Begin RECORDS TO USE

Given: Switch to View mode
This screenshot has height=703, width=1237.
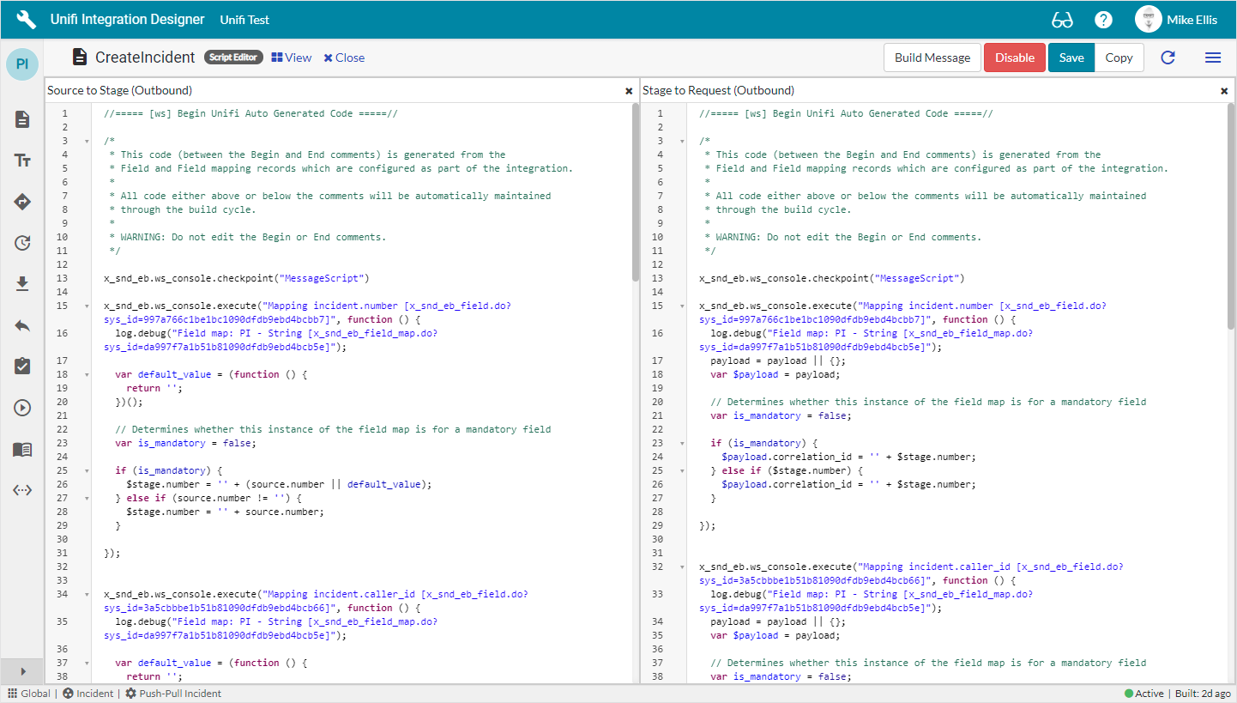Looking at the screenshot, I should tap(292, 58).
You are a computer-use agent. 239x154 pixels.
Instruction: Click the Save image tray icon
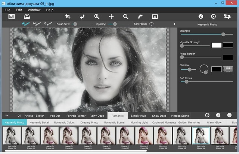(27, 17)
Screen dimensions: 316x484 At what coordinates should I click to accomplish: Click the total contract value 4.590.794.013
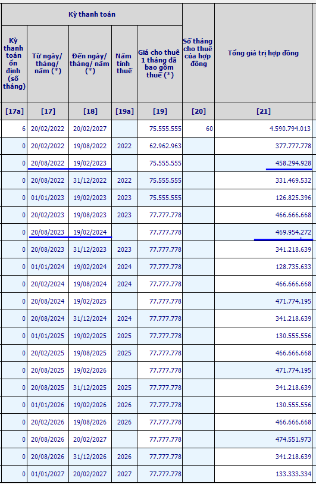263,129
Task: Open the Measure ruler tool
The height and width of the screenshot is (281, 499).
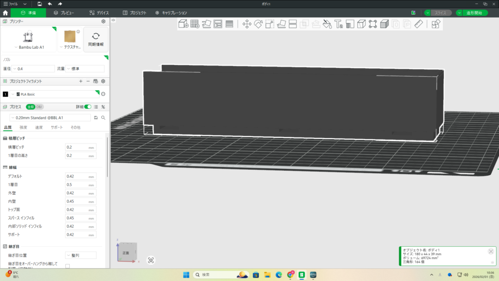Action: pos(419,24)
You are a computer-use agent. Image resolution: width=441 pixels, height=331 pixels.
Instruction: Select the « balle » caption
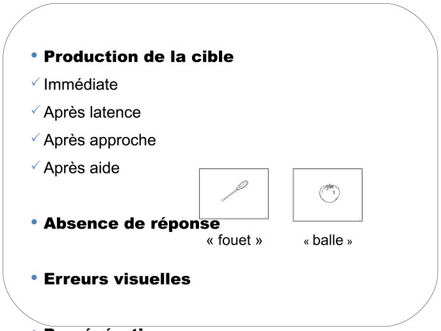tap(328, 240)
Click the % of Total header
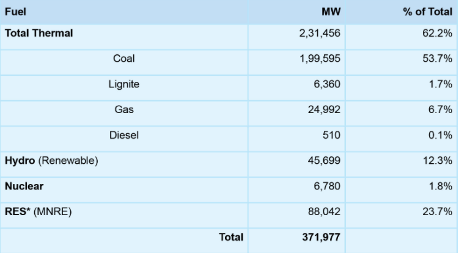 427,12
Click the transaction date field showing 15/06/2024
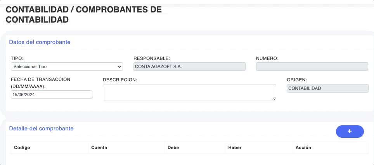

End RECORDS TO USE
Begin RECORDS TO USE

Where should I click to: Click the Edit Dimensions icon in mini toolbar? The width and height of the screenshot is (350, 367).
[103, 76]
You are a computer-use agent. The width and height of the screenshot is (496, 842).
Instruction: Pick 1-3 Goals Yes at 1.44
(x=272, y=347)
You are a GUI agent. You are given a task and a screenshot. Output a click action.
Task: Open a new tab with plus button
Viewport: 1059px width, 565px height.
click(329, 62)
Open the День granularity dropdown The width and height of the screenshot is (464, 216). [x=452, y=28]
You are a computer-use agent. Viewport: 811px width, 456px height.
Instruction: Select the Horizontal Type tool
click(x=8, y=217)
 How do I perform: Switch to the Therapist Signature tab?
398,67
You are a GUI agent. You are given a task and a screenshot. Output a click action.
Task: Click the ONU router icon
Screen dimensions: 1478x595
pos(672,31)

End RECORDS TO USE

INSTRUCTIONS TO FOLLOW: Lay out the records as a Markdown table with the columns Row and Record line, starting at the line that contains "Given: Switch to View mode" and ending at the line that contains "Action: pos(419,24)", skipping blank lines. Leave the pictures out.

OUTPUT FOR THIS EXERCISE:
| Row | Record line |
|---|---|
| 1 | Given: Switch to View mode |
| 2 | This screenshot has height=703, width=1237. |
| 3 | Looking at the screenshot, I should tap(292, 58). |
| 4 | You are a computer-use agent. 239x154 pixels. |
| 5 | Instruction: Click the Save image tray icon |
| 6 | (27, 17) |
| 7 | Screen dimensions: 316x484 At what coordinates should I click to accomplish: Click the total contract value 4.590.794.013 |
| 8 | 263,129 |
| 9 | Task: Open the Measure ruler tool |
| 10 | The height and width of the screenshot is (281, 499). |
| 11 | Action: pos(419,24) |